Improved photovoltaic performance of un-doped FAPbI3 thin film based solar cells via de-trapping excitons

Abstract

Stable and photoactive un-doped alpha-phase formamidinium lead iodide (alpha-FAPbI3) thin film can be formed on top of the P3CT/ITO/glass sample via using a dimethylformamide:N-Methyl-2pyrrolidone:dimethyl sulfoxide (DMF:NMP:DMSO) mixture as the precursor solvent. The absorbance spectra, photoluminescence spectra, X-ray diffraction patterns, and Raman scattering spectra show that the molecular packing structure of the fullerene electron transport layer largely influences the photovoltaic performance of the resultant inverted-type FAPbI3 solar cells due to the formation of induced delta-phase FAPbI3 from the amorphous region.
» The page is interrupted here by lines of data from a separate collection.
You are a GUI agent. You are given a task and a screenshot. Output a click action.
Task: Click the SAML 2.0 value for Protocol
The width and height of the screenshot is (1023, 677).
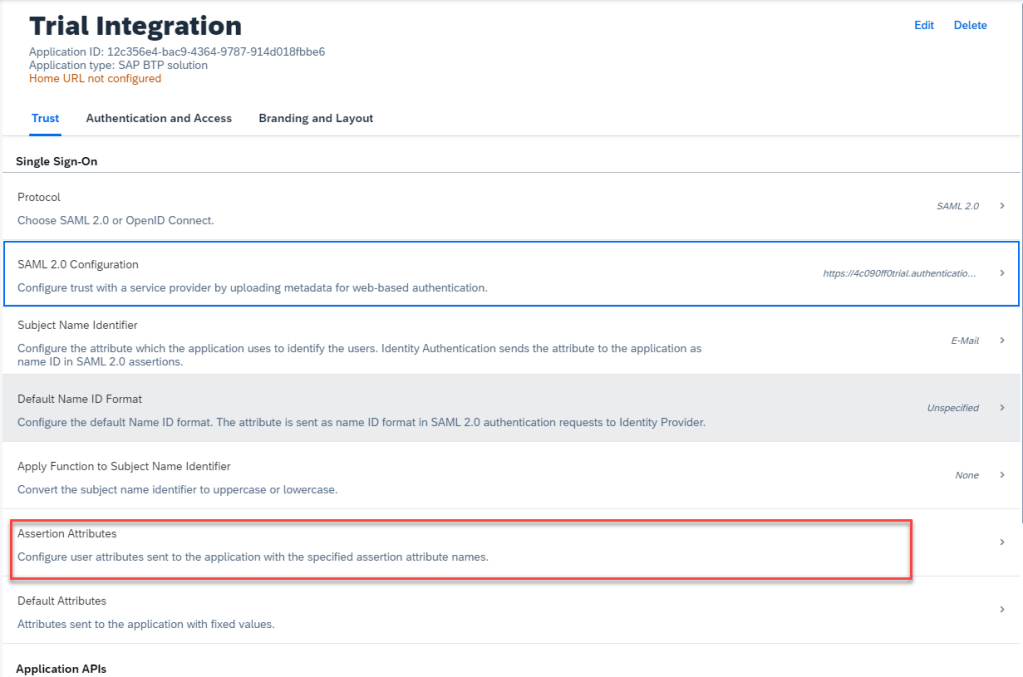[x=957, y=206]
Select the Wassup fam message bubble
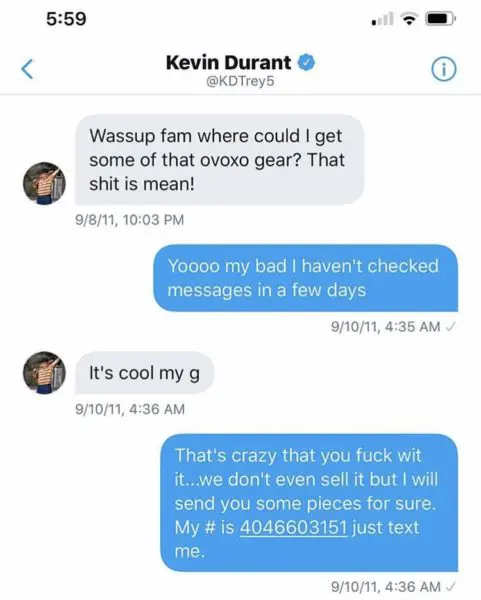This screenshot has height=600, width=481. point(219,160)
In the optimized FAPbI3 solar cells, the power conversion efficiency (PCE) largely increases from 7.64 % to 12.31 % after 15 days due to the formation of photoactive alpha-FAPbI3:delta-FAPbI3:PbI2 composite thin film. Our findings show that it is possible to increase the PCE of un-doped alpha-FAPbI3 solar cells via increasing the phase transition from amorphous FAPbI3 to alpha-FAPbI3.